Aşağıdaki kupa elemeleri konulu metinde "Kuşku yok ki" sözcüklerinden "anlam kazanıyor elbette." sözcüklerine kadar olan bölümü hiç değiştirmeden yeniden yazın.

Verilen alıntı

----------

Akın ÖZÇER
Salı akşamından bu yana Spor Toto Süper Ligi’nin (STSL) büyük takımlarının Ziraat Türkiye Kupası elemelerinde mütevazı takımlar karşısında zorlandıklarını ve turu ancak penaltılarla geçebilen Galatasaray dışındaki büyüklerin erkenden elendiklerini görüyoruz. Önce Trabzon, sonra Fenerbahçe ve ardından Beşiktaş… Kupa maçlarında büyük takımların zaman, zaman sürpriz sonuçlar alarak zayıf rakiplerine elendikleri oluyor. Sadece Türkiye’de değil, büyük futbol ülkelerinde de. Ama bu hafta Türkiye’de olduğu gibi bütün sürpriz sonuçların bir araya gelmesine pek kolay rastlanılmıyor. Hele daha birçok STSL takımının alt liglerde mücadele eden takımlara elendikleri de dikkate alınırsa…
Rakibi küçümsemek
Sürpriz sonuçlar genel olarak büyük takım oyuncularındaki motivasyon ve konsantrasyon eksikliğine bağlanıyor. Buna karşılık küçük takım oyuncularının da kendilerini göstermek için büyüklerle yaptıkları karşılaşmalara daha motive çıktıkları söyleniyor. Bu doğru belki ama milyarların döndüğü futbol endüstrisinde oyuncuların değeri motivasyon ve konsantrasyonla değil, kişisel yeteneklerle ölçülüyor. O bakımdan ligi açık ara önde götüren ve futbolcularının değeri açısından da ilk sırada yer alan Fenerbahçe gibi bir takımın Fethiyespor gibi PTT 1. Lig’in dibine demir atmış bir takıma hem de kendi seyircisi önünde elenmesinin izahı pek kolay olmuyor.
Kuşku yok ki futbol sadece takımların ilk 11’de yer alan, kulübede oturan, hatta tribüne gönderilenler dâhil bütün oyuncularının toplam değeriyle kazandıkları bir oyun değil. Öyle olsaydı, oyuncularının parasal değeri daha yüksek takımların hep kazandığı tatsız, tuzsuz maçlar izlerdik. Futbol her şeyden önce takımların 11 oyuncusunun birbirini tamamlamasını, birlikte hareket etmesini gerektiriyor. Bu birliktelik, oyuncuların birbirine uyum sağlaması, belirli bir süre birlikte oynamaları ile sağlanabiliyor. Takımın oyuncu kalitesinin yüksek olması, ancak bu birliktelikle anlam kazanıyor elbette.

----------

Listelenen kayıtlar

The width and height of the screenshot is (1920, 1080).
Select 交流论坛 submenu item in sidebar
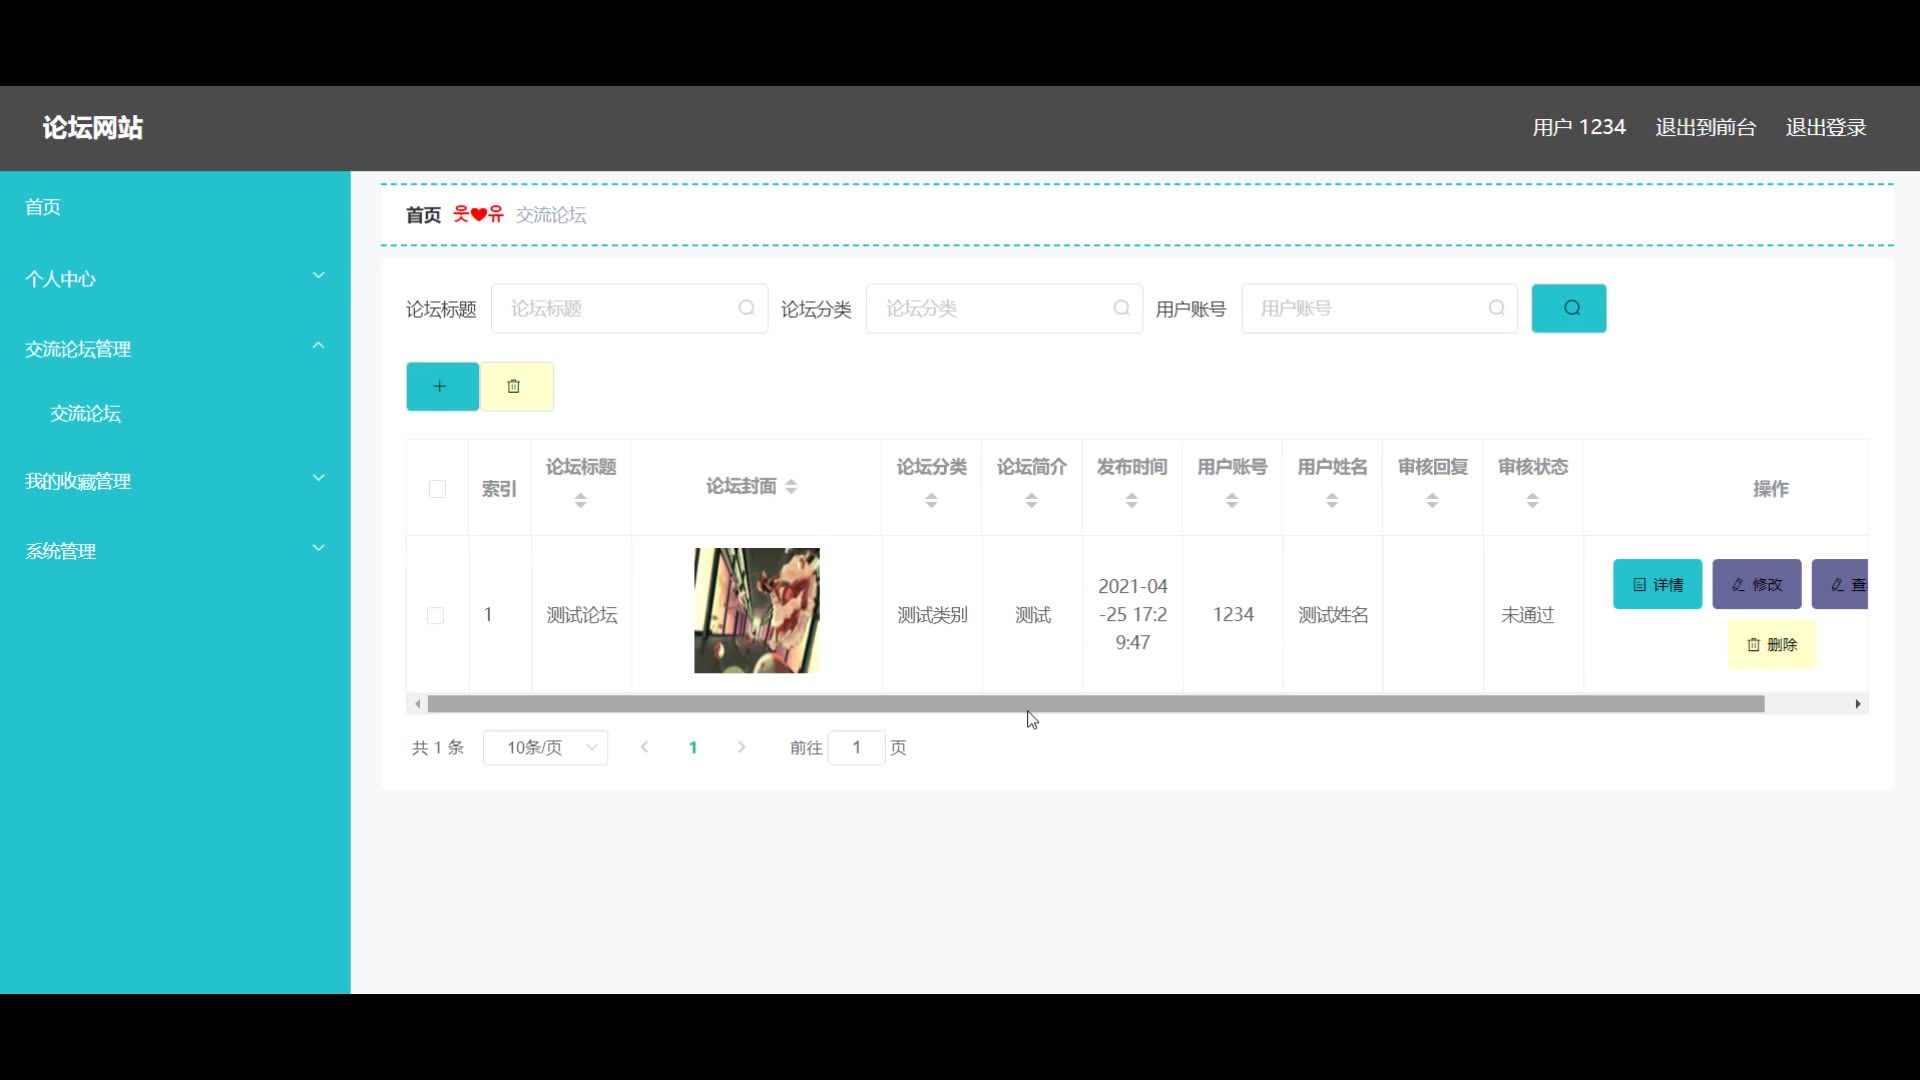(86, 414)
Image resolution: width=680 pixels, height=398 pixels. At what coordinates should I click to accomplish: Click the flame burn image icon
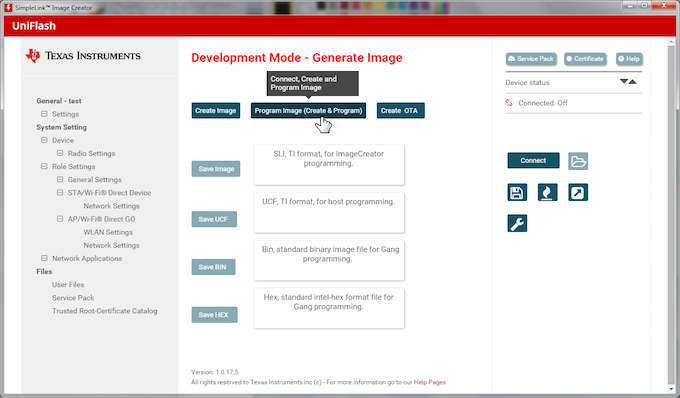(x=547, y=192)
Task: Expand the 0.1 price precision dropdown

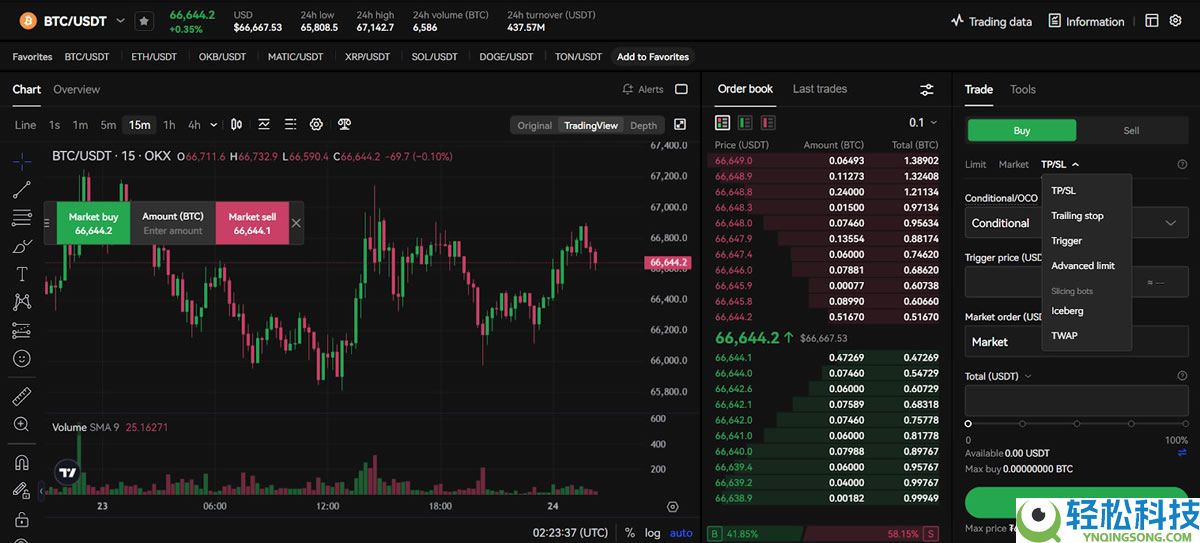Action: point(923,123)
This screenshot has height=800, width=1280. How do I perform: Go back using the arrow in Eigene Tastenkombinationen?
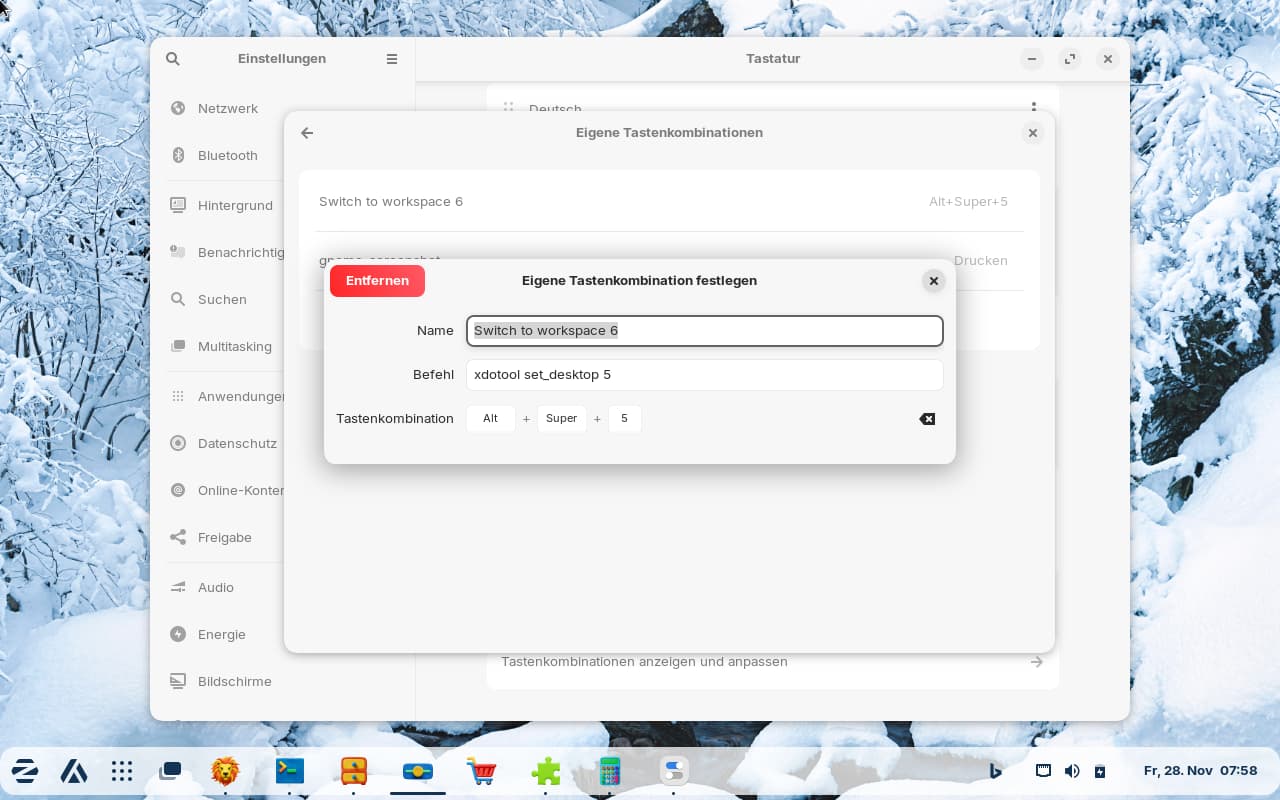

----------

Alıştırmanın cevabı
Kuşku yok ki futbol sadece takımların ilk 11’de yer alan, kulübede oturan, hatta tribüne gönderilenler dâhil bütün oyuncularının toplam değeriyle kazandıkları bir oyun değil. Öyle olsaydı, oyuncularının parasal değeri daha yüksek takımların hep kazandığı tatsız, tuzsuz maçlar izlerdik. Futbol her şeyden önce takımların 11 oyuncusunun birbirini tamamlamasını, birlikte hareket etmesini gerektiriyor. Bu birliktelik, oyuncuların birbirine uyum sağlaması, belirli bir süre birlikte oynamaları ile sağlanabiliyor. Takımın oyuncu kalitesinin yüksek olması, ancak bu birliktelikle anlam kazanıyor elbette.